Target position records
--- Start ---
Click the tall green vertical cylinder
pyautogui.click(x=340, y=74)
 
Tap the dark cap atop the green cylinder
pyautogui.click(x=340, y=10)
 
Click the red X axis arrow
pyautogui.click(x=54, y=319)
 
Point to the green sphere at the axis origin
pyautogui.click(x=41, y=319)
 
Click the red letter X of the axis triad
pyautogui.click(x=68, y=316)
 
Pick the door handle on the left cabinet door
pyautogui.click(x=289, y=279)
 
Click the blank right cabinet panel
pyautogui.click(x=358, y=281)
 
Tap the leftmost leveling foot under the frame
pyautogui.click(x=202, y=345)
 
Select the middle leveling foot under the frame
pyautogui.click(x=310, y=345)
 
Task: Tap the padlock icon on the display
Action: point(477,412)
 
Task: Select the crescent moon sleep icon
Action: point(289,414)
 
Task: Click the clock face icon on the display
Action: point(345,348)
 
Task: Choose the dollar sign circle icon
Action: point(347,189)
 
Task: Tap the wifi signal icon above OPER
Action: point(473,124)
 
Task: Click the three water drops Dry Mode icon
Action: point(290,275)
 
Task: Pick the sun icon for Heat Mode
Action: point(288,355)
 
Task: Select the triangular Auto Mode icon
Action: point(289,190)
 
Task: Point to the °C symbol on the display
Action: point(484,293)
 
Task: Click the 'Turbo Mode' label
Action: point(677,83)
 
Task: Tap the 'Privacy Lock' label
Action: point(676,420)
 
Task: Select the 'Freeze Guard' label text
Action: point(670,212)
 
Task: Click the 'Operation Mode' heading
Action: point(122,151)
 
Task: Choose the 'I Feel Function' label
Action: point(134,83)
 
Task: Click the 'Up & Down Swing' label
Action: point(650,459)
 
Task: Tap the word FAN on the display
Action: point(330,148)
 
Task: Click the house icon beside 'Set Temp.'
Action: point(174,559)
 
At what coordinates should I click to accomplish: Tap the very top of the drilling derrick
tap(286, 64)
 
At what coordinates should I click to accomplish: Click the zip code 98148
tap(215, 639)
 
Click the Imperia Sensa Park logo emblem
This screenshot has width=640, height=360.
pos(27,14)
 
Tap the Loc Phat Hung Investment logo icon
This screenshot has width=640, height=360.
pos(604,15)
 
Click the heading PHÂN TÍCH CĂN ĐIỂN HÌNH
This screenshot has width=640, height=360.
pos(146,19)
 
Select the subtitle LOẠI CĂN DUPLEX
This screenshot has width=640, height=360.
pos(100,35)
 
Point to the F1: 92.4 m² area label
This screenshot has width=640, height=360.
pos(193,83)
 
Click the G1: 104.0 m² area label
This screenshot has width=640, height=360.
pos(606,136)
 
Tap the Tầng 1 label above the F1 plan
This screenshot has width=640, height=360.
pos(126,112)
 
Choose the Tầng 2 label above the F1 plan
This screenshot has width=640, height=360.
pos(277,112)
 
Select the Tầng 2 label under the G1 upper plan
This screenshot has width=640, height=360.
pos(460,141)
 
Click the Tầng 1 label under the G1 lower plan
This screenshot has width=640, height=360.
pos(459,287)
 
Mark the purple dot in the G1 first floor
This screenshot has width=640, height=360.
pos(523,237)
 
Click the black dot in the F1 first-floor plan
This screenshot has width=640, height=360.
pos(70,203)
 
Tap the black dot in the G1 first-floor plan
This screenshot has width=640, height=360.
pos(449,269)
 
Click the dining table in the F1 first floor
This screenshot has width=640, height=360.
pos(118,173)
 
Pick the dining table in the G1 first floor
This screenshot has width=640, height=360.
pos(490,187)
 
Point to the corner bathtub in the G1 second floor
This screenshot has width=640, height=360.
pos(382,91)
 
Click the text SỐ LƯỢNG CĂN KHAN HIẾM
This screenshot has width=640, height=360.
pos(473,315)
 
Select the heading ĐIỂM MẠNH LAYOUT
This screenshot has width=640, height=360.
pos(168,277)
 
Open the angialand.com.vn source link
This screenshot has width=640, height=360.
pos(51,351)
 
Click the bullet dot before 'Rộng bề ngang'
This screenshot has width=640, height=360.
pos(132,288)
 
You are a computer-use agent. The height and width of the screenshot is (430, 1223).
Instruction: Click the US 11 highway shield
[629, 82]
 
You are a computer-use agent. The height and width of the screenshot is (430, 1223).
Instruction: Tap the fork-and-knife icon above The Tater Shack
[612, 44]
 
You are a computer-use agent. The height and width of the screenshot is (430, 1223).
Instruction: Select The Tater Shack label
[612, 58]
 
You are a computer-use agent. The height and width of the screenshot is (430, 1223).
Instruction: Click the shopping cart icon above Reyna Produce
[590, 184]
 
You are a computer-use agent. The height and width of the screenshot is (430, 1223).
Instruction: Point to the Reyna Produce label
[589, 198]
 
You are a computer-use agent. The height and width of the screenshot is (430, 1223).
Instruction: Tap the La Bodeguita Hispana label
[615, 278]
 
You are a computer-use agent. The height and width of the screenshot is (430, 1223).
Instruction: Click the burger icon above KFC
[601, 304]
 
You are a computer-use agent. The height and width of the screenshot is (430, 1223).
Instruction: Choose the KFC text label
--- End ---
Give the records again from the line containing "Mark the purple dot in the G1 first floor" through the end of the records, both ends included, swapping each "label" for "caption" and changing nothing else.

Mark the purple dot in the G1 first floor
This screenshot has width=640, height=360.
pos(523,237)
 
Click the black dot in the F1 first-floor plan
This screenshot has width=640, height=360.
pos(70,203)
 
Tap the black dot in the G1 first-floor plan
This screenshot has width=640, height=360.
pos(449,269)
 
Click the dining table in the F1 first floor
This screenshot has width=640, height=360.
pos(118,173)
 
Pick the dining table in the G1 first floor
This screenshot has width=640, height=360.
pos(490,187)
 
Point to the corner bathtub in the G1 second floor
This screenshot has width=640, height=360.
pos(382,91)
 
Click the text SỐ LƯỢNG CĂN KHAN HIẾM
This screenshot has width=640, height=360.
pos(473,315)
 
Select the heading ĐIỂM MẠNH LAYOUT
This screenshot has width=640, height=360.
pos(168,277)
 
Open the angialand.com.vn source link
This screenshot has width=640, height=360.
pos(51,351)
 
Click the bullet dot before 'Rộng bề ngang'
This screenshot has width=640, height=360.
pos(132,288)
 
You are a computer-use agent. The height and width of the screenshot is (430, 1223).
Instruction: Click the US 11 highway shield
[629, 82]
 
You are a computer-use agent. The height and width of the screenshot is (430, 1223).
Instruction: Tap the fork-and-knife icon above The Tater Shack
[612, 44]
 
You are a computer-use agent. The height and width of the screenshot is (430, 1223).
Instruction: Select The Tater Shack caption
[612, 58]
 
You are a computer-use agent. The height and width of the screenshot is (430, 1223).
Instruction: Click the shopping cart icon above Reyna Produce
[590, 184]
 
You are a computer-use agent. The height and width of the screenshot is (430, 1223).
Instruction: Point to the Reyna Produce caption
[589, 198]
 
You are a computer-use agent. The height and width of the screenshot is (430, 1223).
Instruction: Tap the La Bodeguita Hispana caption
[615, 278]
 
You are a computer-use agent. The height and width of the screenshot is (430, 1223).
Instruction: Click the burger icon above KFC
[601, 304]
 
You are a computer-use agent. The height and width of the screenshot is (430, 1223).
Instruction: Choose the KFC text caption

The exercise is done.